Она заговорила о счастливых годах, протекавших в огромной крепости, конечно построенной тоже соплеменниками Ламарила, о празднике Трех Лун в пору смены сезонов, о прибытии торговцев, плывущих в Тревисту, об охоте на болотах с Джеганом, о докучных дворцовых церемониях, когда она еле подавляла зевоту.

Затем она намеренно перешла к ужасам: позорная мучительная казнь ее отца и его рыцарей, труп ее матери, разрубленный вражескими мечами и секирами, бегство по потайным ходам, уводившим все ниже и ниже к самому сердцу земли.

— Про остальное я уже рассказывала, — закончила она. Ее пробирала дрожь, хотя ветерок в саду был теплым. Можно ли смыть кровь, обагрившую память?

Вновь он взял ее руку и сжал не крепко, но ласково, и тепло этого прикосновения прогнало внутренний холод. Кадии пришла в голову мысль, за которую она ухватилась, укрылась за ней, как можно укрыться за щитом. Между ней и сестрами существовала связь, но хрупкая: слишком уж они были не похожи, и говорила в них лишь общая кровь.

С Джеганом ее связывало боевое товарищество, но они принадлежали к разным народам. Она знала, что он всегда придет к ней на помощь, но внезапно она обнаружила внутри себя пустоту, настолько скрытую, что прежде она о ней и не подозревала.

Это пожатие было точно ее меч — ключом к чувству, ей доселе незнакомому.

Нет, она не хочет повернуть этот ключ! Здесь и сейчас — ничего больше! Никаких волнений, никакого заглядывания в будущее!

Кадия вырвала руку почти грубо и поторопилась задать новый вопрос:

— А этот горный тайник, он далеко?

— За Золотой Топью, — ответил он. — По ту ее сторону лежат предгорья. Дорога туда была завалена, скрыта, насколько это было нам по силам в прежние дни. Путь предстоит нелегкий. Кадия вскочила со скамьи.

— А есть ли в трясинах легкие пути? Реки и речки могут послужить нам, но текут они не прямо. Мы пойдем к горе Джидрис или Бром? Там живет Харамис. Ее Сила…

— Нет. Мы обогнем Тернистый Ад, отправимся на юг через страну уйзгу, а оттуда к вершине Ротоло.

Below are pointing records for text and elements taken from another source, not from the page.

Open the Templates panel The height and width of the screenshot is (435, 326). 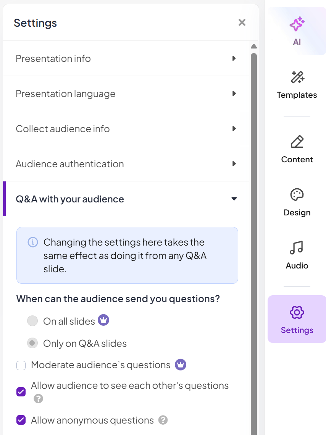[297, 85]
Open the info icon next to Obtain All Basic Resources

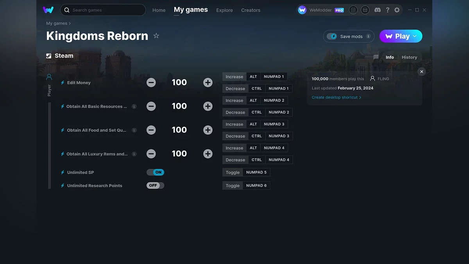pos(134,106)
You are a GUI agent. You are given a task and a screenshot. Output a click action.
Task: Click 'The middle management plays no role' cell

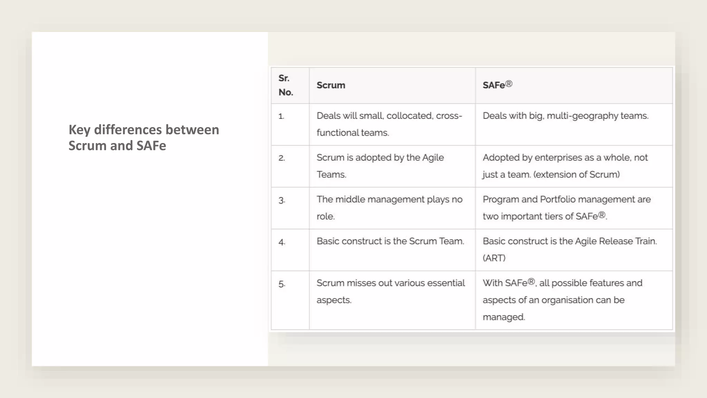coord(389,208)
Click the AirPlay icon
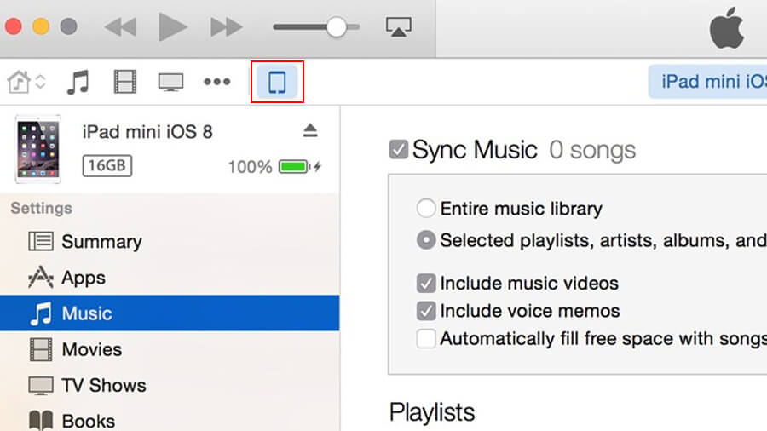Viewport: 767px width, 431px height. pyautogui.click(x=397, y=27)
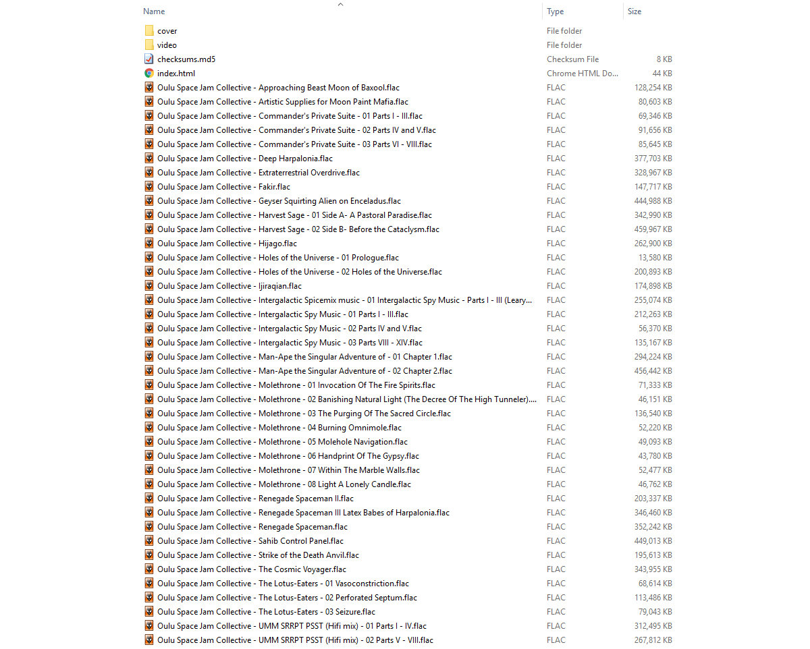The height and width of the screenshot is (649, 810).
Task: Sort files by the Name column header
Action: 155,11
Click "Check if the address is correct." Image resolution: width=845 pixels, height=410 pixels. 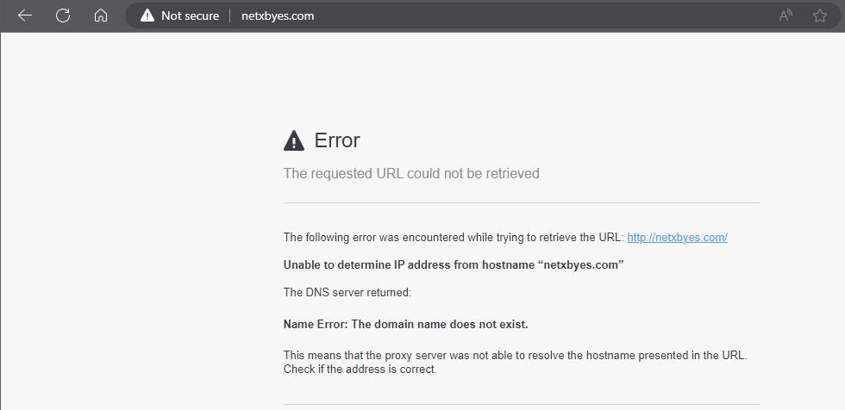[360, 370]
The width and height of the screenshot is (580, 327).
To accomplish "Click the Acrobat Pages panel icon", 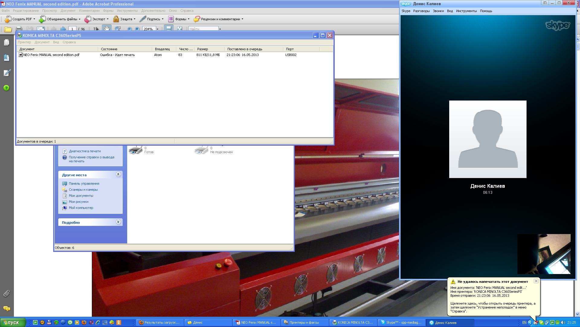I will [x=7, y=42].
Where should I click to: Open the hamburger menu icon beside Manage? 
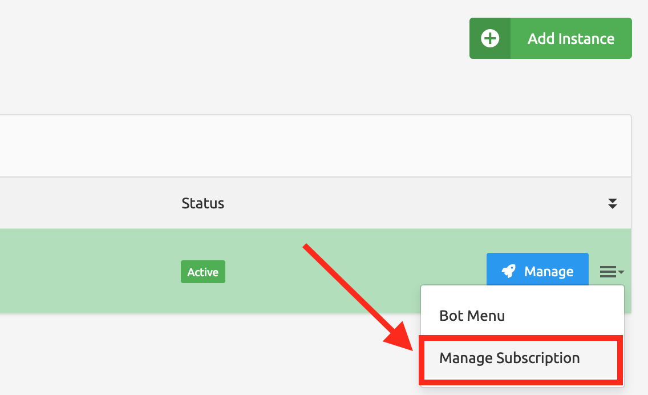pos(608,272)
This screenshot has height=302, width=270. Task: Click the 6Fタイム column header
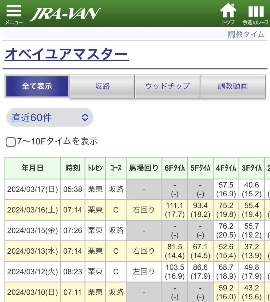175,168
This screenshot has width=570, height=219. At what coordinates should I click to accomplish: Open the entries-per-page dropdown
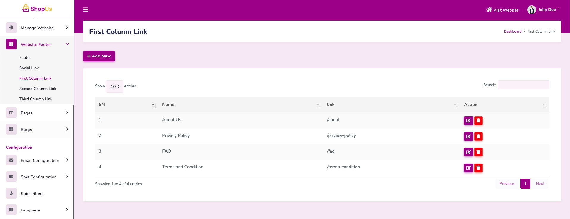coord(115,87)
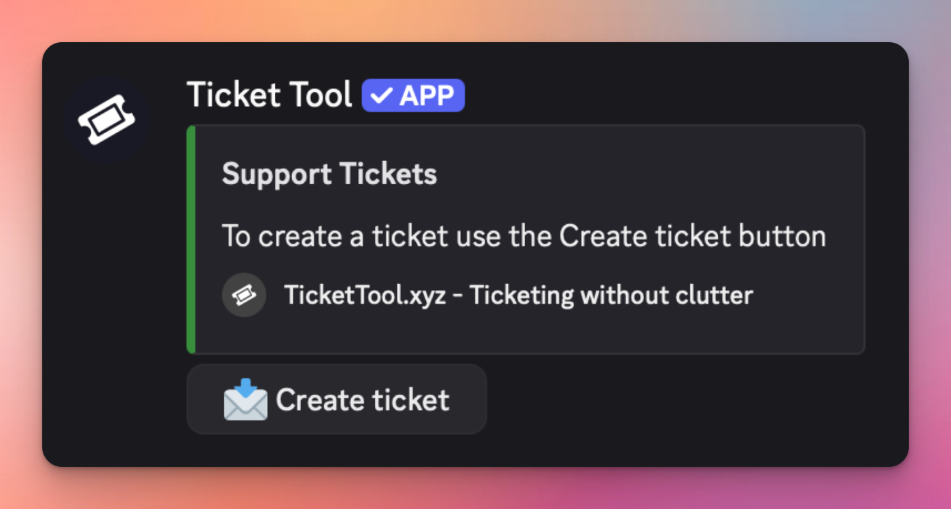Click the TicketTool.xyz text in the footer
Image resolution: width=951 pixels, height=509 pixels.
365,296
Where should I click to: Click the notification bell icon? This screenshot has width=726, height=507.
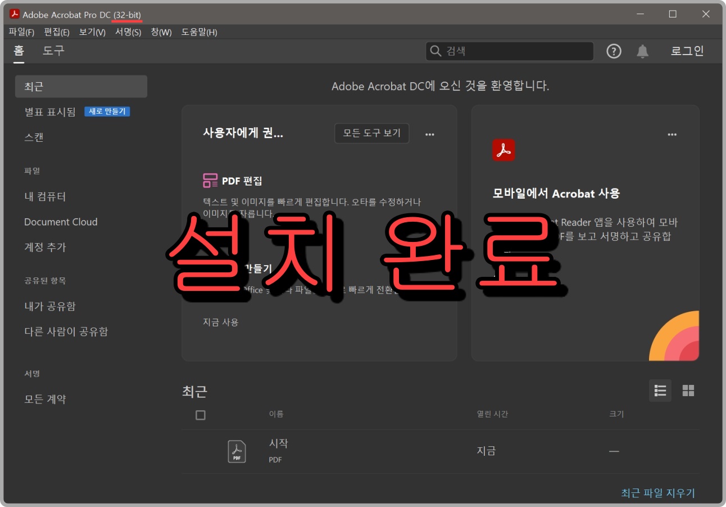pyautogui.click(x=643, y=51)
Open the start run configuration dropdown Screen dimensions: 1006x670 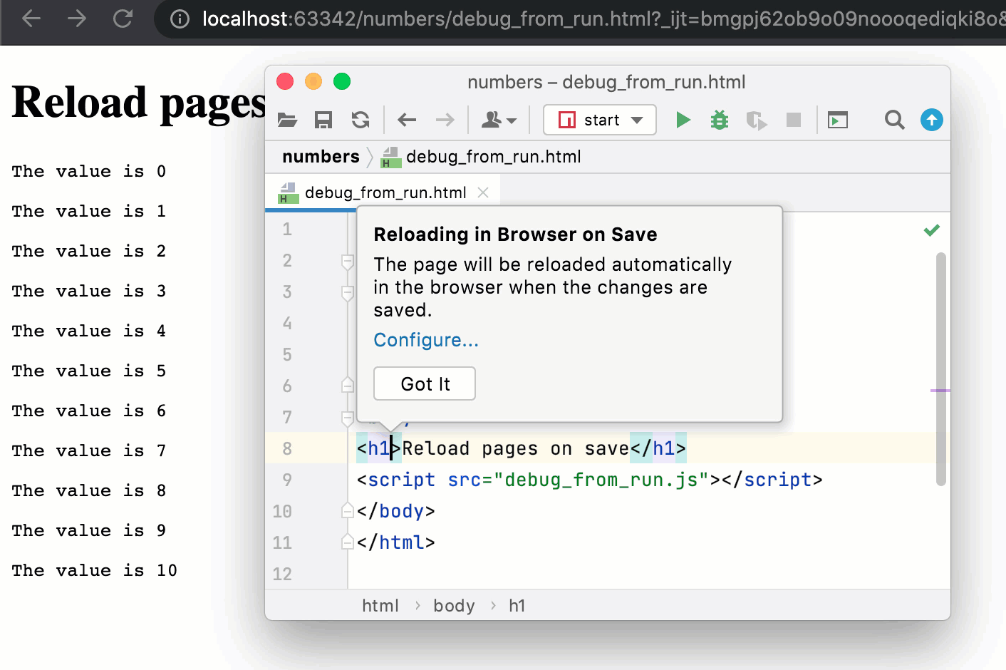tap(636, 120)
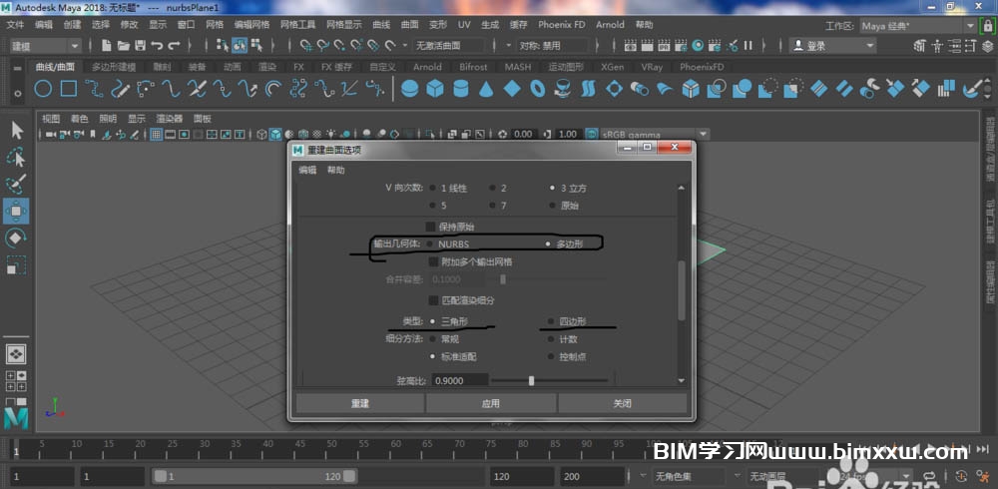
Task: Open the 编辑 menu in rebuild dialog
Action: pyautogui.click(x=308, y=170)
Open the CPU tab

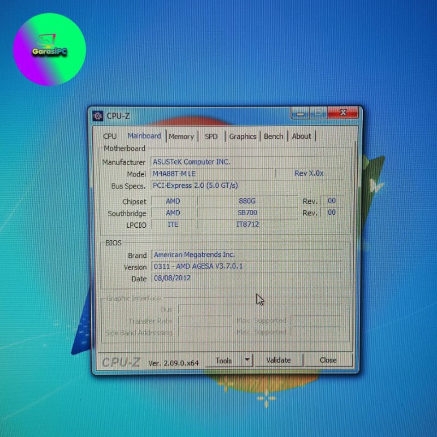(x=110, y=137)
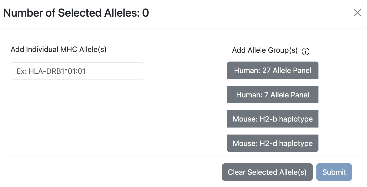Submit the allele selection
367x187 pixels.
pos(334,172)
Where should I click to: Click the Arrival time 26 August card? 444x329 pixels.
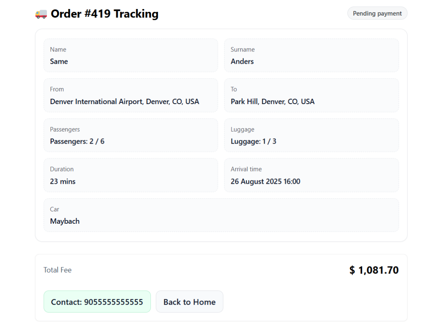(x=311, y=175)
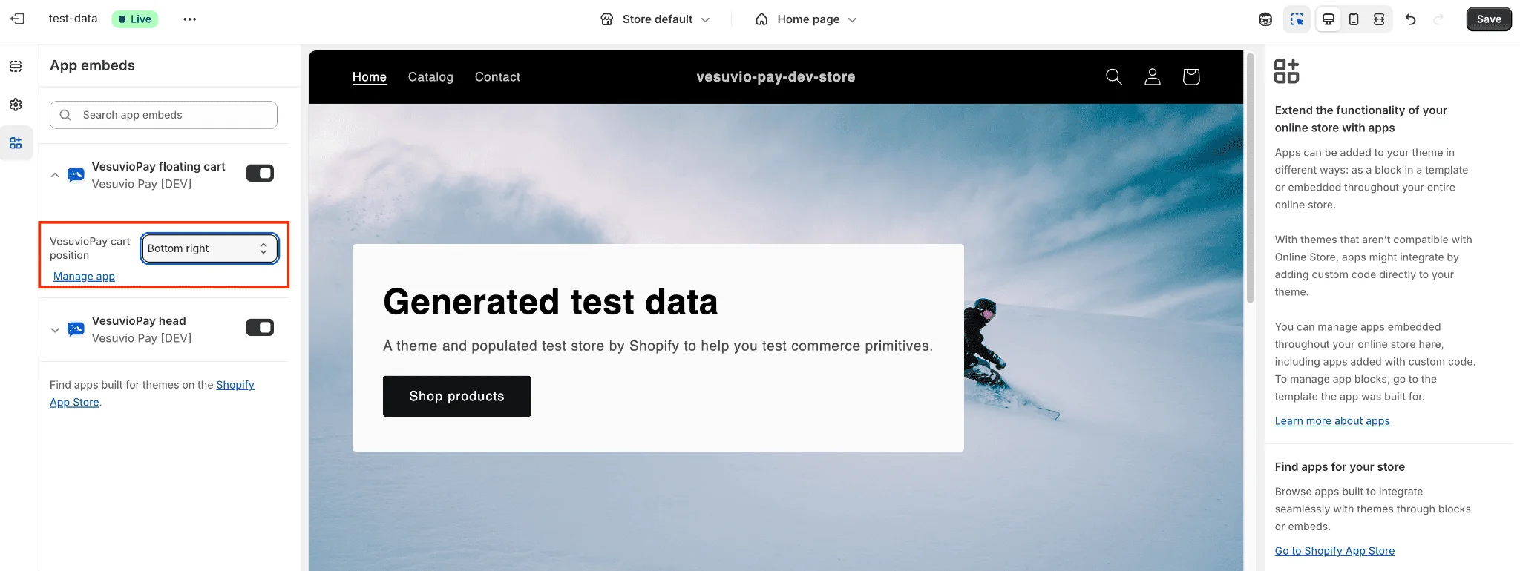Viewport: 1520px width, 571px height.
Task: Open the Store default selector
Action: [x=656, y=19]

— Но виспи? Там их страна. Разве они не знают про опасность?

Ламарил покачал головой.

— Мы думаем, что древняя ограда заклинаний вокруг спящих еще держится. Служителю Варма, который возвращается разбудить их, было выгодно сохранить ее до своего возвращения. Салин искала, и маленький сновидец хасситти старался найти то, что угрожает горному краю. Но он находит только страх и еще ужас смерти, расползающейся по трясинам. Уже все уйзгу отправились на юг, спасаясь от этой губительной опасности, которая превращает их край в гниющую пустыню.

— Но ты уверен, что знаешь, где погребены спящие? — Кадия не понимала, почему задала этот вопрос. Конечно же, он уверен!

К ее изумлению, он ответил не сразу.

— Земли изменились, — медленно произнес он. — Двое среди нас обладают дальновидением. И видят они опустошения, оставленные «желтой смертью». Нам надо как-то пройти через зараженные болота.

Кадия подумала о своем мече. Хватит ли ее энергии, чтобы расчистить им путь?

— Огонь (он словно читал ее мысли, хотя она не ощутила прикосновения к ним) послужит нам. Это в наших силах. Если тот, кто идет туда же, не употребит еще какое-нибудь оружие.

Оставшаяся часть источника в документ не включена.